■ 任务要求
请用两句话概括下方文档节选的内容。
-------- 文档节选 --------
产假计划的修订很好地展现了POPS是如何帮助Google成为美国最佳雇主的。在Bock的领导下,Google的HR部门变得更像是一个上进的科学实验室,而非我们脑子里的令人讨厌的HR形象。POPS的核心是一套复杂的员工数据跟踪程序,用以更有效地判断Google员工生活的方方面面——不仅仅是合适的薪水和福利,更多的是像食堂桌子的大小和形状、午餐队伍长度这样的小细节。
在过去的几年里,Google甚至还雇佣了社会科学家来研究整个组织架构。这些隶属于PiLab——People & Innovation Lab的简称——的科学家们对员工进行数项试验,以找到管理一家大公司的最好方法。多久提醒一次员工交养老金,要怎么个提醒法?成功的中层经理是否有共同的某种技能——这些技能能否被教给不成功的经理们?或者说,是否真的需要经理——没有他们公司能否正常运作?以及如果你想给某人升职——如何让他们在升职的同时也获得最大的幸福感?给他们更多钱?股票?休假?
Google的某些HR教训并不适用于其他公司。一路走来这家搜索大亨已经赚得太多,所以它面临的问题并不典型。Google担心的并不是如何礼貌地赶走一个人,而是如何更妥当地给员工更多利益。不过,POPS的一些研究成果,比如如何培养更好的管理层、如何改善面试等等,还是适用于其他公司的。但即便是跟Google面临同样问题的科技巨头们比起来,Google仍然是唯一的科学地解决HR问题的公司。“我们每天要做无数个决定——聘用谁,付给他们多少,给谁升职,放弃谁。”POPS的People Analytics小组长Prasad Setty认为,“我们试着用与解决技术问题相同的力气去解决人事问题。我们的目标是用数据来做所有的人事决定。”
这种努力解决人事问题的姿态其实出自Google本身的文化。大部分Google员工都是工程师,这些人需要用数据去改变他们自己的做事方法。POPS早期的一个尝试是精简Google的招聘过程。早年,Google以让有潜力的应聘者参加一轮一轮又一轮的面试而出名。Bock说,“当时的认识是招聘对Google来说是一切,所以公司的每个人都应该去面试候选人。”
-------- 提取信息 --------
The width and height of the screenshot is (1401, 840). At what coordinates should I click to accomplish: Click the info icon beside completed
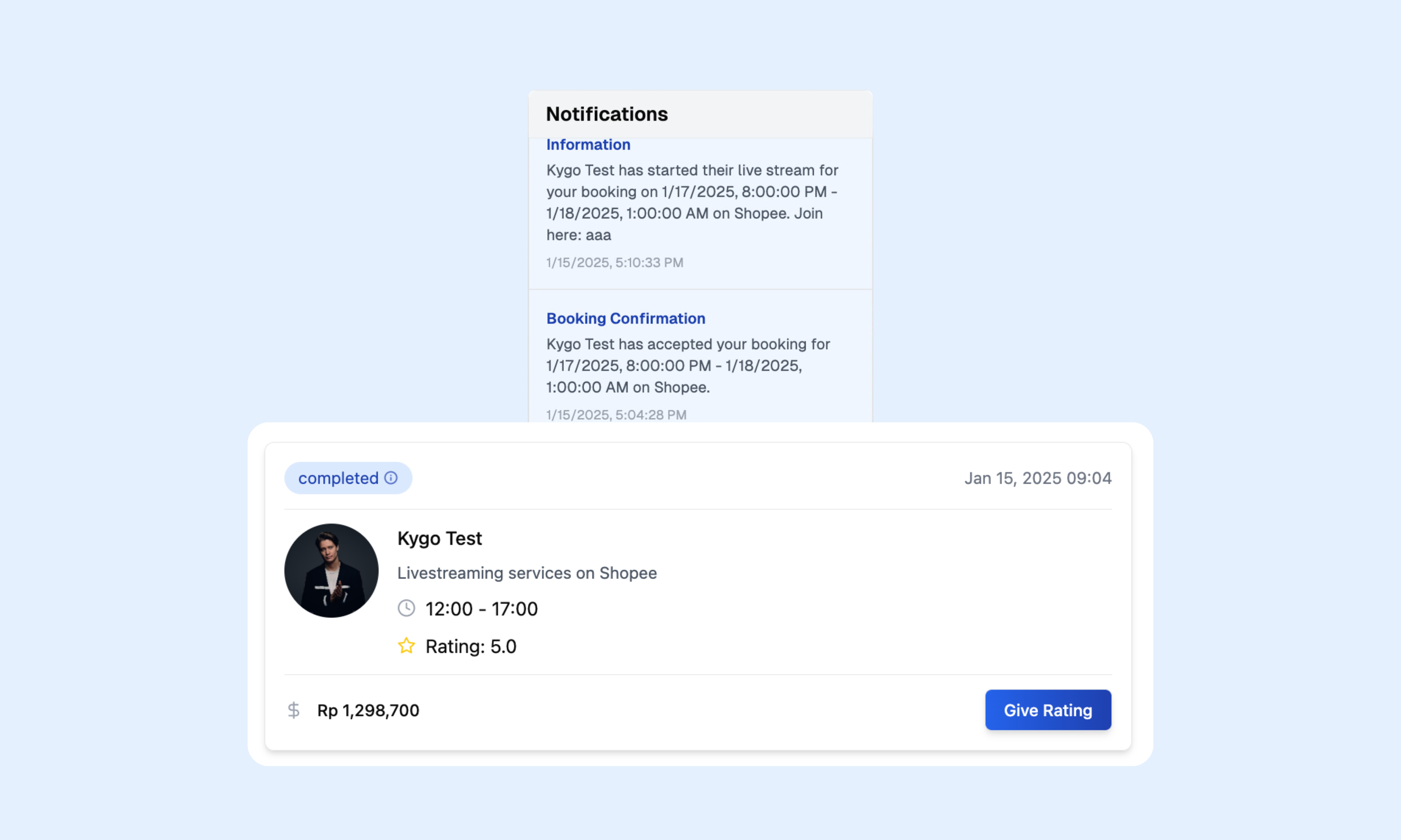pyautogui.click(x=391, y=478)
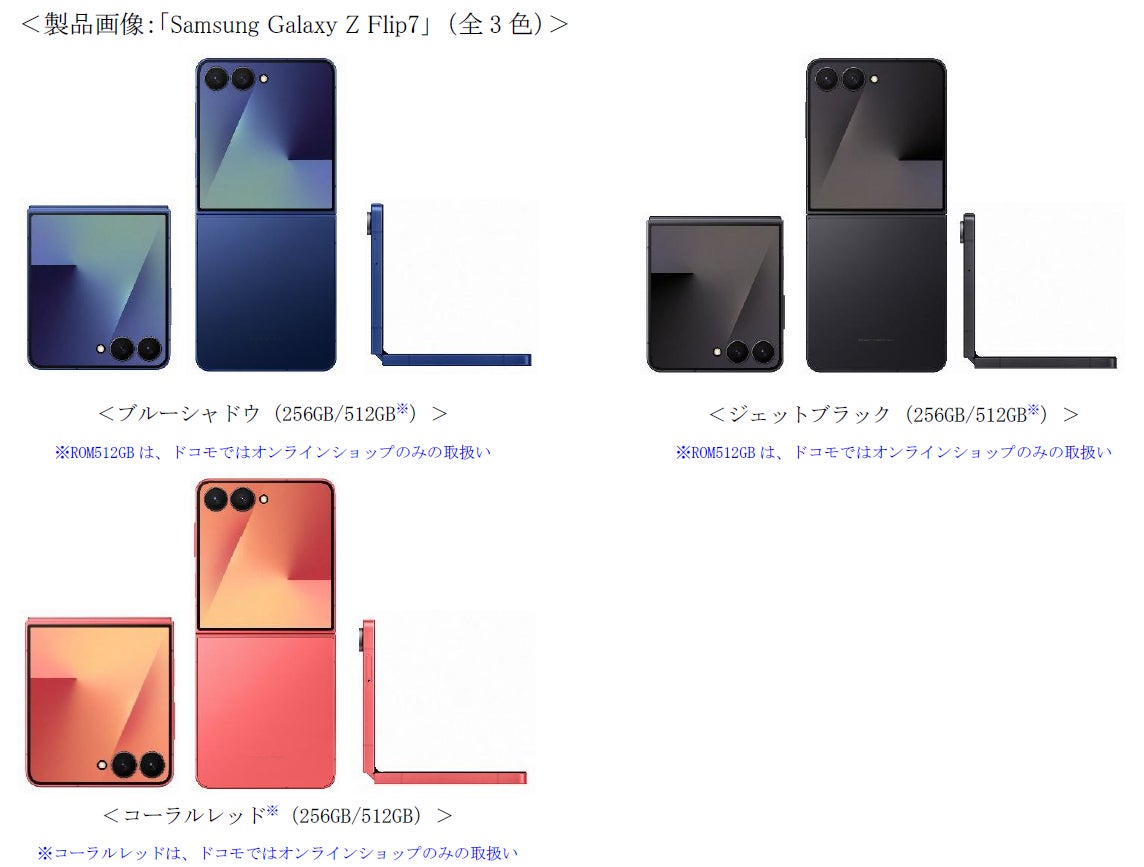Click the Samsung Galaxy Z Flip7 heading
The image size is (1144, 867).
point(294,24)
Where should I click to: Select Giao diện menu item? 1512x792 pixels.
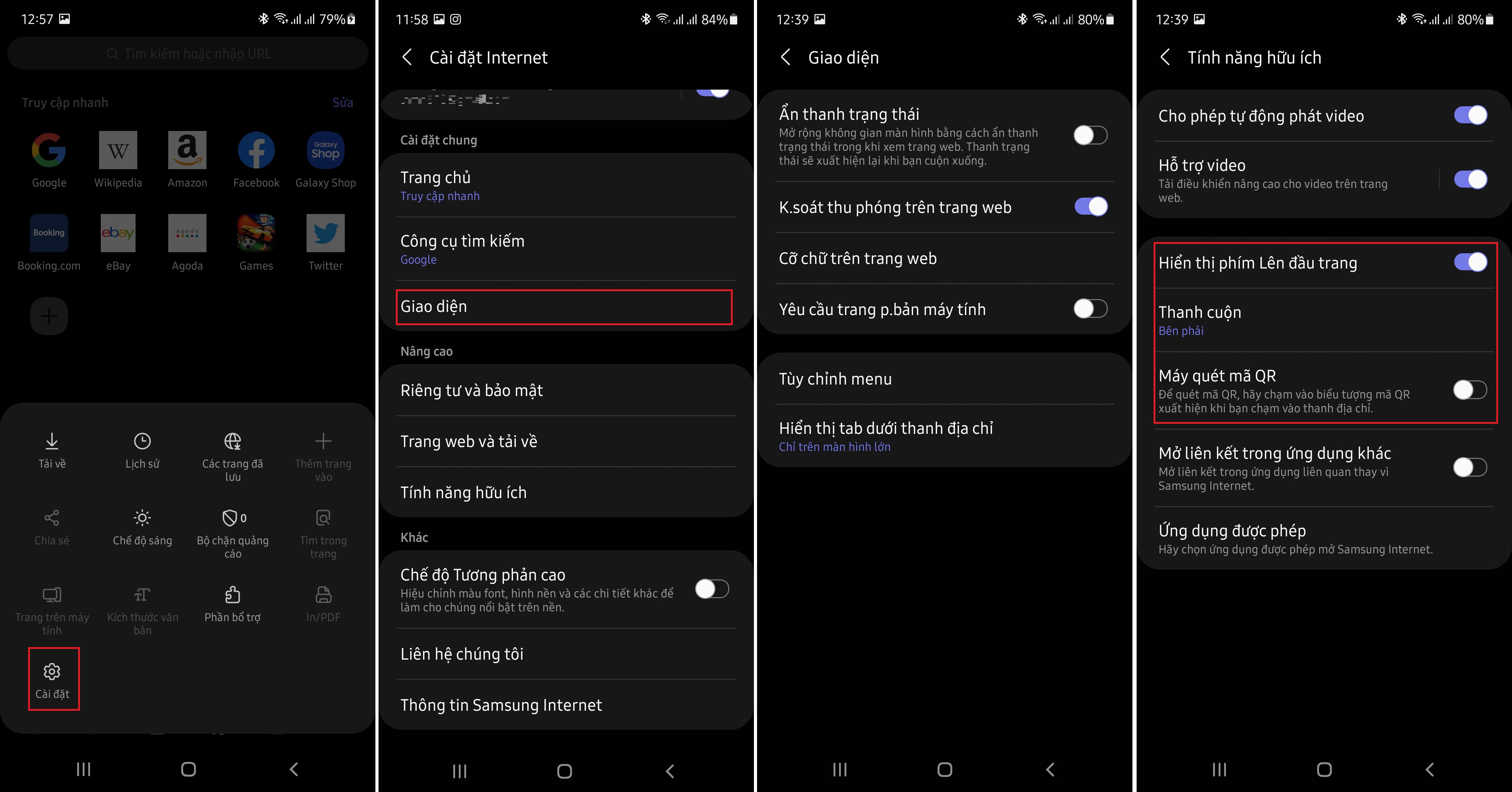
--------
■ 参考答案
在Bock的领导下，Google的HR部门变得更像一个科学实验室：POPS以一套复杂的员工数据跟踪程序为核心，Google还雇佣隶属于PiLab的社会科学家对员工进行试验，以找到管理大公司的最好方法。尽管Google的某些HR经验并不适用于其他公司，它仍是唯一以科学方法解决HR问题的公司，目标是用数据做出所有人事决定，而这种姿态源自其以工程师为主的企业文化。